Your objective
Substitute "return arrow" for "back arrow" in the records from the line with "Given: Click the back arrow beside 对口型" through the end of the records, keeping everything else the same and leaving out the pictures.

Information given

* * * * *

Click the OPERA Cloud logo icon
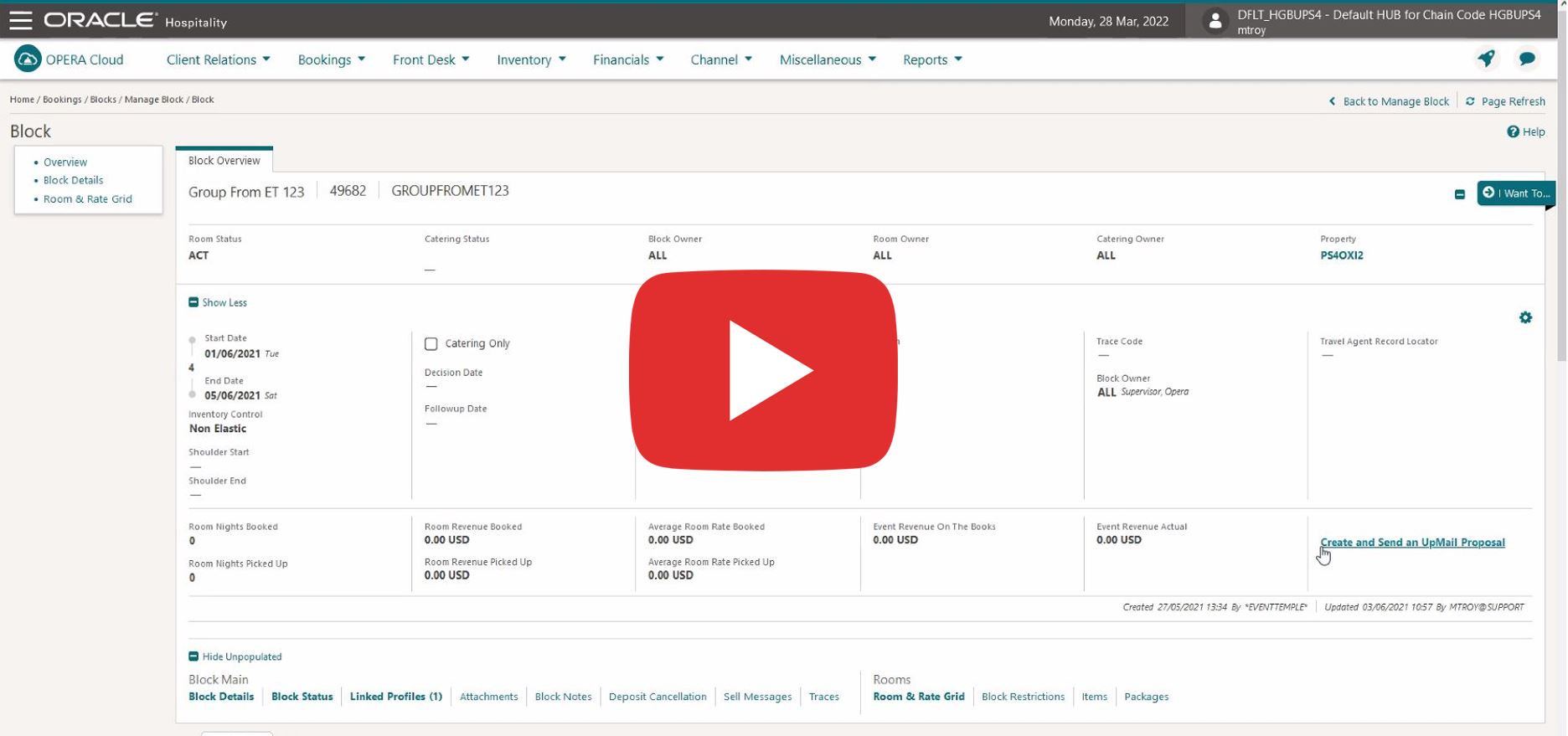The width and height of the screenshot is (1568, 736). coord(28,59)
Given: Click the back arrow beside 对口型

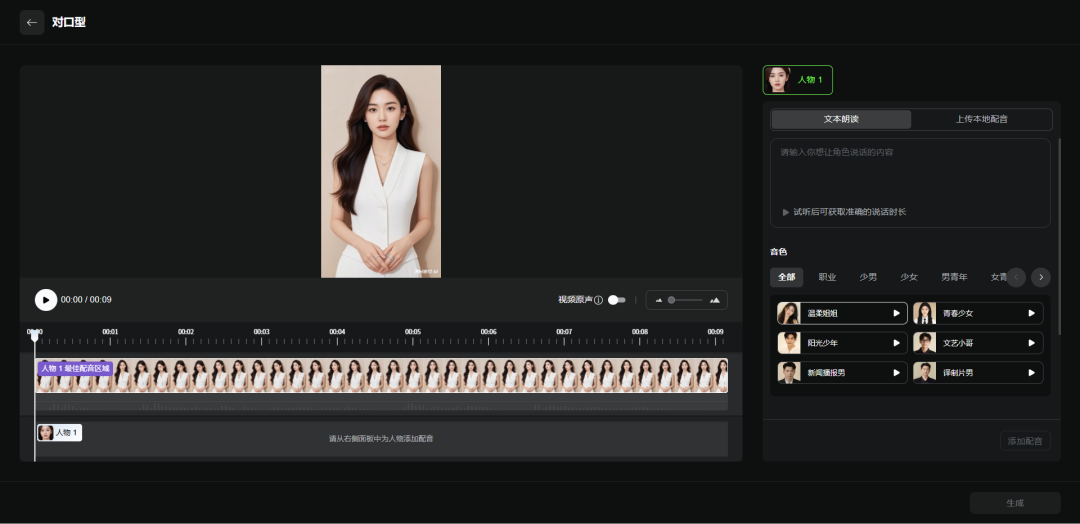Looking at the screenshot, I should (x=32, y=22).
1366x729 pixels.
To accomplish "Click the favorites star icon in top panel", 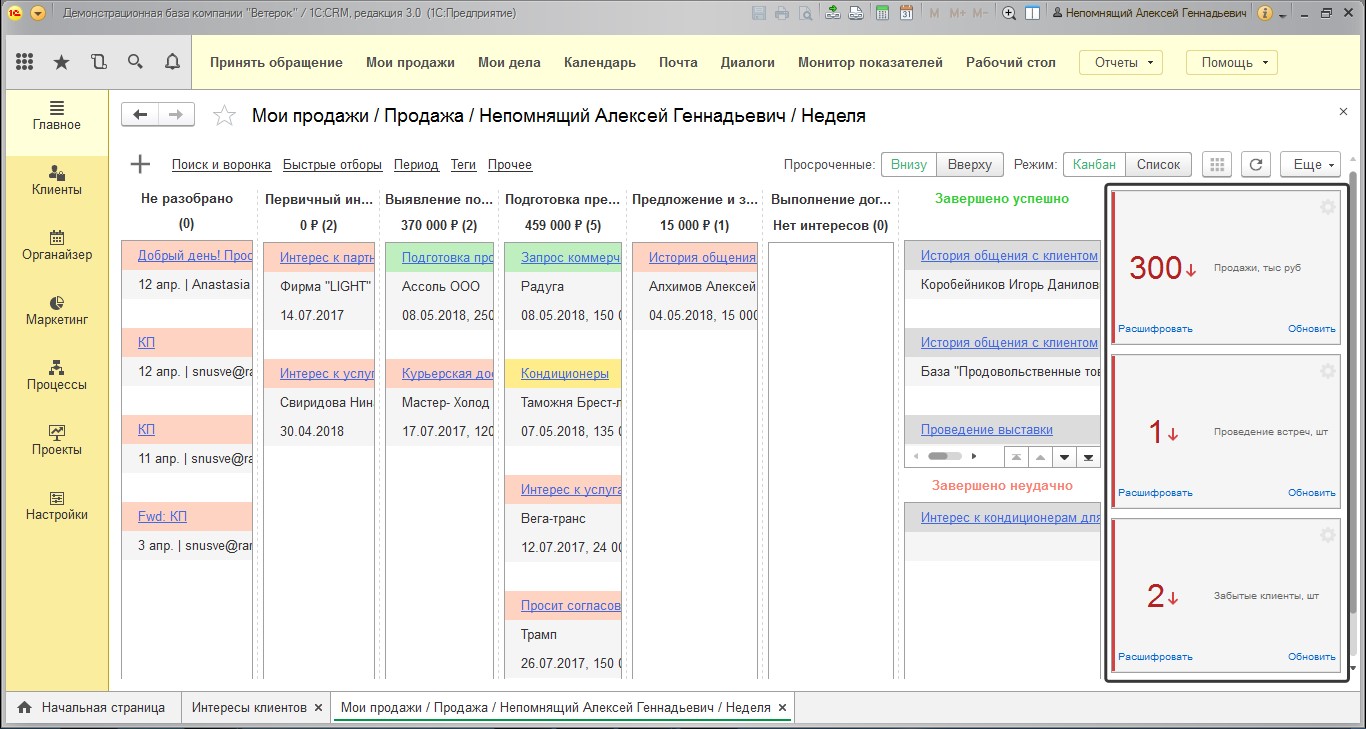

* * * * *

Output of the task
Given: Click the return arrow beside 对口型

Looking at the screenshot, I should (x=32, y=22).
1366x729 pixels.
To accomplish "Click the favorites star icon in top panel", 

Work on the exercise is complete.